The Clooney Foundation for Justice’s TrialWatch initiative has concluded its monitoring of the case of Evelyn Hernandez in El Salvador.
Hernandez had been charged with aggravated homicide – for a second time – for an obstetric emergency. Hernandez claims that she gave birth to a stillborn child after she was raped and was not aware that she was pregnant. Although Hernandez, a teenager at the time of the event, was acquitted in the retrial, we remain concerned about the decision to prosecute her in the first place under El Salvador’s law criminalizing abortion. As with other prosecutions that have been brought under this law, there were serious concerns about the fairness of the trial, including the insufficiency of the evidence presented by the prosecution to establish guilt. A full report assessing the fairness of the trial will be available soon.
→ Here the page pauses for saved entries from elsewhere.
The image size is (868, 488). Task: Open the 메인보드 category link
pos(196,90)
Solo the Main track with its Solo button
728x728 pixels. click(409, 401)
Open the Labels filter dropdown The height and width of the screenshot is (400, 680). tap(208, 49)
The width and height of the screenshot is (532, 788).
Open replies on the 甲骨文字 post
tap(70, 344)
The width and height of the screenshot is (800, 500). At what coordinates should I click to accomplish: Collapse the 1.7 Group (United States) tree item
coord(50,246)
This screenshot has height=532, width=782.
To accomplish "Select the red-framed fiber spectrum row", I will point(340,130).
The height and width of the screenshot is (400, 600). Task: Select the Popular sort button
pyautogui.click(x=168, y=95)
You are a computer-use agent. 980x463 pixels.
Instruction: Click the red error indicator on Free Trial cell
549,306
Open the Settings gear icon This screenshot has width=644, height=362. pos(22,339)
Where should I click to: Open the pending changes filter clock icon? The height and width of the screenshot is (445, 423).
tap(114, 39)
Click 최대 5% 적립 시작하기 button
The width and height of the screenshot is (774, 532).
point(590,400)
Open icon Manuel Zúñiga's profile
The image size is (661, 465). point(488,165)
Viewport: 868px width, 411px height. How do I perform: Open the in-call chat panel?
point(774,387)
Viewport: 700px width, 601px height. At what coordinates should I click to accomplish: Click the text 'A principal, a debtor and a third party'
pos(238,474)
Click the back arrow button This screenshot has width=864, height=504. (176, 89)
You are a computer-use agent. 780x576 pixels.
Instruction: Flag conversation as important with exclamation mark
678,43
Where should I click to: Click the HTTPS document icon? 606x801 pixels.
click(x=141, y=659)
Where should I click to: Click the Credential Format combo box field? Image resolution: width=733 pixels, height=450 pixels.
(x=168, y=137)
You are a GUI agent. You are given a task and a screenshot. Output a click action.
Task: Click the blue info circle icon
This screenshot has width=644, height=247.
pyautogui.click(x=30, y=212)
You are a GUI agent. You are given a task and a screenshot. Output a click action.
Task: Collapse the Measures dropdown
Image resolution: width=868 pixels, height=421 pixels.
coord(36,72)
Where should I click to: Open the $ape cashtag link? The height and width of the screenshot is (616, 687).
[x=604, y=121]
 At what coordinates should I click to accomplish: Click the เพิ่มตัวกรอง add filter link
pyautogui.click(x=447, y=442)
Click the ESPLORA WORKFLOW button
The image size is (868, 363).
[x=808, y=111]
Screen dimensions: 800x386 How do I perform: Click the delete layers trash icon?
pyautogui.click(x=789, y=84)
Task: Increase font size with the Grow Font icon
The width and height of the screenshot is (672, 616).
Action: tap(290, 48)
Evelyn Hernandez, a twenty-one-year-old woman, was acquitted on August 19 of aggravated homicide charges brought under El Salvador’s laws criminalizing abortion. Hernandez, who has stated that she was raped and was unaware that she was pregnant, was found unconscious and covered in blood, having mistaken severe abdominal pain and diarrhea for stomach troubles. She had previously been tried on the same charge, convicted, and sentenced to 30 years in prison, but her conviction was annulled by the Supreme Court of El Salvador. This was her retrial. During the proceedings, the prosecution stated in court that the defense had not proven that she did not know of the pregnancy. Further, the prosecution pursued the case without adequate evidence to show that Hernandez did not intend to provide appropriate neonatal care — a lack of evidence the judge cited in acquitting Ms. Hernandez.
The Clooney Foundation for Justice’s TrialWatch initiative monitors criminal prosecutions of vulnerable persons around the world, including women and girls. This proceeding was monitored by the American Bar Association Center for Human Rights as part of the TrialWatch initiative. A TrialWatch Fairness Report assessing and grading the trial according to international human rights standards will be released shortly.